As the lines appear below, please set them down exactly, starting at the first and finishing with the one containing "has height=487, width=819.".

——————————

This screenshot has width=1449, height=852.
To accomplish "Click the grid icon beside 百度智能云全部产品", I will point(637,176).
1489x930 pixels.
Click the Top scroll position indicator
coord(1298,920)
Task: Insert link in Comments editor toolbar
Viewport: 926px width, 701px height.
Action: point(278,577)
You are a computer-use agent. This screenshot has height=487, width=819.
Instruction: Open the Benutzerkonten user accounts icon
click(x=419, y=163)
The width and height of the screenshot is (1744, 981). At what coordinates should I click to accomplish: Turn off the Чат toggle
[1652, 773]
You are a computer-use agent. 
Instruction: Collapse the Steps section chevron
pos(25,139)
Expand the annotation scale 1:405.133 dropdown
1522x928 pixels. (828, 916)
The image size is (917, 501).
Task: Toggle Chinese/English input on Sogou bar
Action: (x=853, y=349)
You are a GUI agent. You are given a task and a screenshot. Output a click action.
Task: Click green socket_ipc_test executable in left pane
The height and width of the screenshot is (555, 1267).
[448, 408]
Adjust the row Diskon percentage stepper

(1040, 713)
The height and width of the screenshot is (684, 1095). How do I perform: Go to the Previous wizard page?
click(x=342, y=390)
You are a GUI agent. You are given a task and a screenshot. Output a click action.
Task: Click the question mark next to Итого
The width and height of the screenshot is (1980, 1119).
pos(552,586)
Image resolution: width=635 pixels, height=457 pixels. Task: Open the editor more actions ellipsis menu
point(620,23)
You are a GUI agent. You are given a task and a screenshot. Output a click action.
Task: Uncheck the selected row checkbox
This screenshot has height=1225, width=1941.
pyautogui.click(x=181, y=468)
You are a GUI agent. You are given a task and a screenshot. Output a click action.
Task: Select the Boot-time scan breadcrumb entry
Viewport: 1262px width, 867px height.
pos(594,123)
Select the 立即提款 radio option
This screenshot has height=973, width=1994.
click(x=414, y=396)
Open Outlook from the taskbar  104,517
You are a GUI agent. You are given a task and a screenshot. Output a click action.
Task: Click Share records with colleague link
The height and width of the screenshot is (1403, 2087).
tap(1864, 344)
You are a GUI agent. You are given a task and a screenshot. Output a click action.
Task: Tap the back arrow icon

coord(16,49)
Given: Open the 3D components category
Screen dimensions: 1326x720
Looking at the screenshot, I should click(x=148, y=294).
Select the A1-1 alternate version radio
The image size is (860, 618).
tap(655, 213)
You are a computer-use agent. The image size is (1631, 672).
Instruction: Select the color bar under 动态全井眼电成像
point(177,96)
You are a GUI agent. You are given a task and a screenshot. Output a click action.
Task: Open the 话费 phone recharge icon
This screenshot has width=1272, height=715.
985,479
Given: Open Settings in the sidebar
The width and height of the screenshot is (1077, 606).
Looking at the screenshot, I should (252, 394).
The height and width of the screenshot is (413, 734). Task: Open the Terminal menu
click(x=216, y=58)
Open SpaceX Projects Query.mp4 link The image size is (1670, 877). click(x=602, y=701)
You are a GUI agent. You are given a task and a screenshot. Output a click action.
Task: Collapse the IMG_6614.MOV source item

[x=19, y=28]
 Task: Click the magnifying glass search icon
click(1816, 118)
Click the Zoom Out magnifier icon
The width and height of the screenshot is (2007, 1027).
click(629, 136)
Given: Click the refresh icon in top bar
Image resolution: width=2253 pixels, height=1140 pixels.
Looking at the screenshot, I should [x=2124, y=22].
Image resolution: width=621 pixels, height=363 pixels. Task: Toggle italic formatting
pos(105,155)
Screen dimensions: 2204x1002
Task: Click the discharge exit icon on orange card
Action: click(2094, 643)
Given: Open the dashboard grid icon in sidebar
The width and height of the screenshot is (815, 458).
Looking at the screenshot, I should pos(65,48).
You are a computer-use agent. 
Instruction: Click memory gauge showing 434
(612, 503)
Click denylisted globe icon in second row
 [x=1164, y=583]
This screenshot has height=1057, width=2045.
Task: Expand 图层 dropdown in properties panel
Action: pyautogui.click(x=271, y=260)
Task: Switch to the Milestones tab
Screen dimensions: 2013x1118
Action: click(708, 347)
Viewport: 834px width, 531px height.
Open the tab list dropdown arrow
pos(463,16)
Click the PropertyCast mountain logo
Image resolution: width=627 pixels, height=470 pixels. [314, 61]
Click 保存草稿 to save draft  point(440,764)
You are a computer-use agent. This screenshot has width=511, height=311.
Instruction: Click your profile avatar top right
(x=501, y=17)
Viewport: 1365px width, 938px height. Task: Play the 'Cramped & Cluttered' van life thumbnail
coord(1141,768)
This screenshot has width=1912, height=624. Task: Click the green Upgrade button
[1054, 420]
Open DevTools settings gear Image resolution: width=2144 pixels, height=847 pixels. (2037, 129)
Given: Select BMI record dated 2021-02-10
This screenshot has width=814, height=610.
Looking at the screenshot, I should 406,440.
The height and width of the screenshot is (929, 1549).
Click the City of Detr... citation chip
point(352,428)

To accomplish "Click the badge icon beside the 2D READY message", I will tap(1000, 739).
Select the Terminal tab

——————————

**Problem solution**
This screenshot has width=1449, height=852.
To accomplish "Click the grid icon beside 百度智能云全部产品", I will point(637,176).
1489x930 pixels.
Click the Top scroll position indicator
coord(1298,920)
Task: Insert link in Comments editor toolbar
Viewport: 926px width, 701px height.
Action: point(278,577)
You are a computer-use agent. This screenshot has height=487, width=819.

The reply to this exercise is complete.